Problem description ->
Leave out the pictures and retype all the entries below exactly.

Records supplied ->
- - -

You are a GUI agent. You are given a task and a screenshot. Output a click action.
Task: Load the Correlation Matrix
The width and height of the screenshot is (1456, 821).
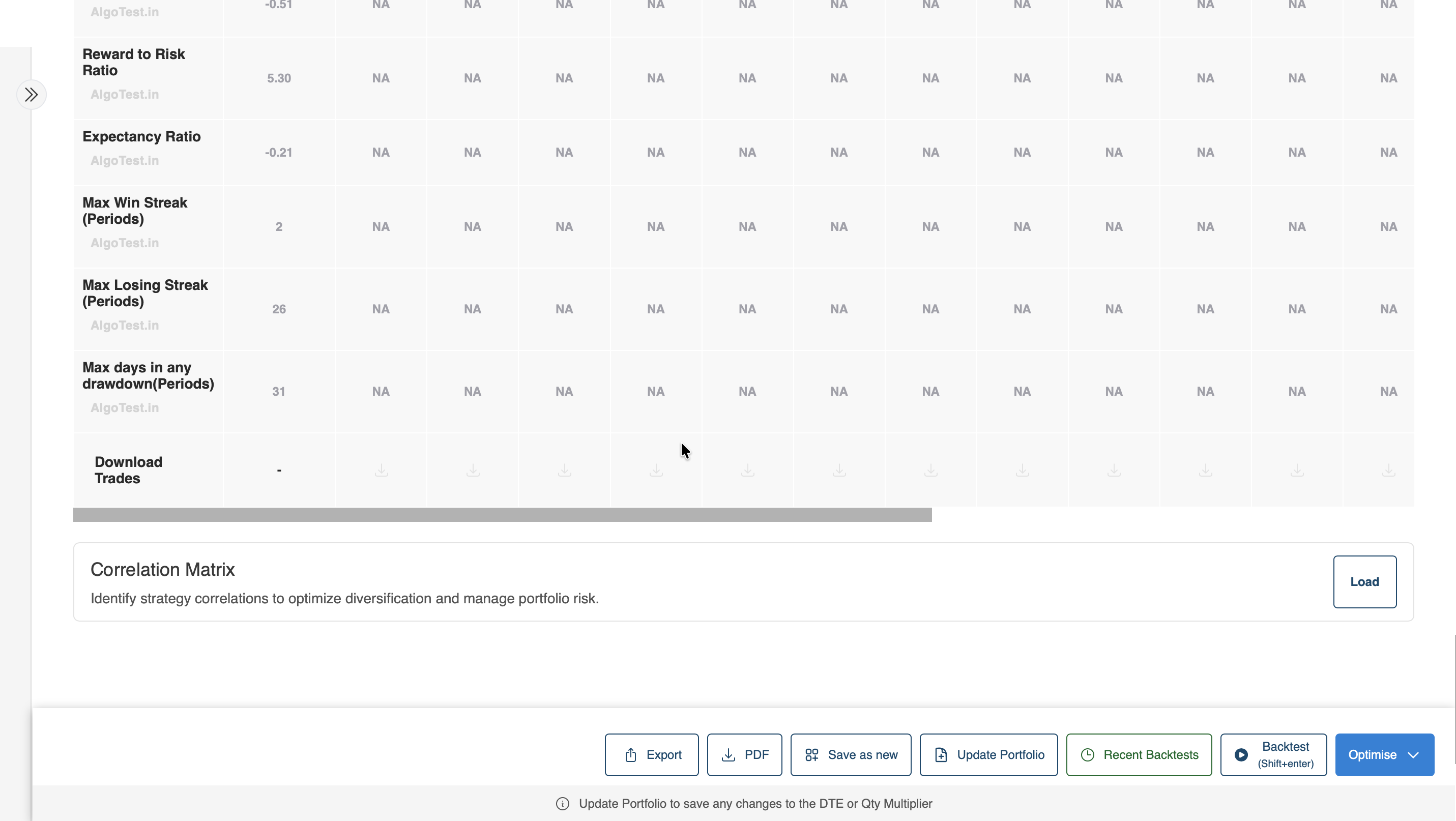(1364, 582)
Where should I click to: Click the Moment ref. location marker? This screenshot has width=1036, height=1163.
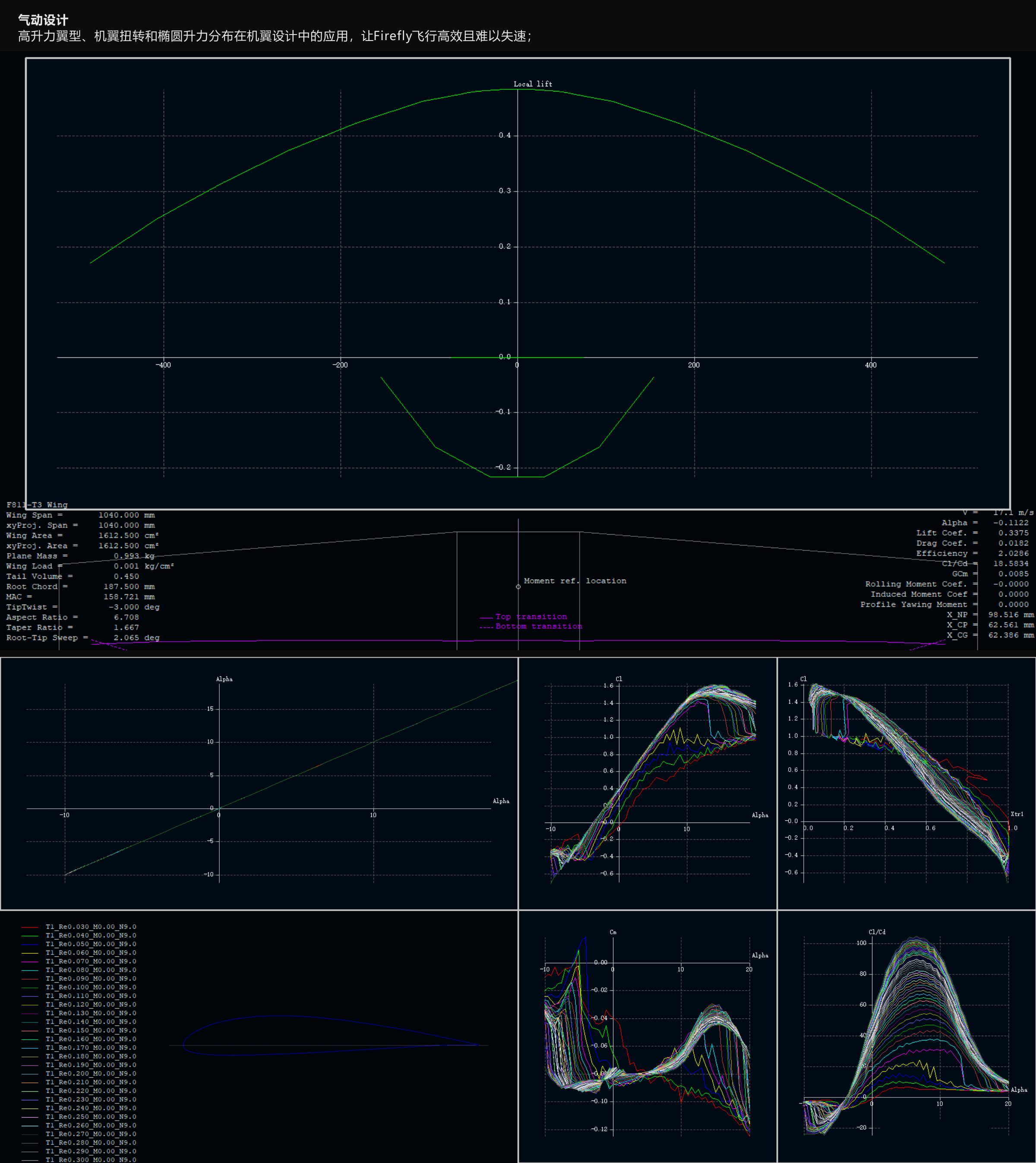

- - -

Answer to the problem ->
You are a GUI agent. You are given a task and a screenshot. Output a click action.
Task: Load the Correlation Matrix
The width and height of the screenshot is (1456, 821).
(1364, 582)
Where should I click to: Click the Moment ref. location marker? This screenshot has width=1036, height=1163.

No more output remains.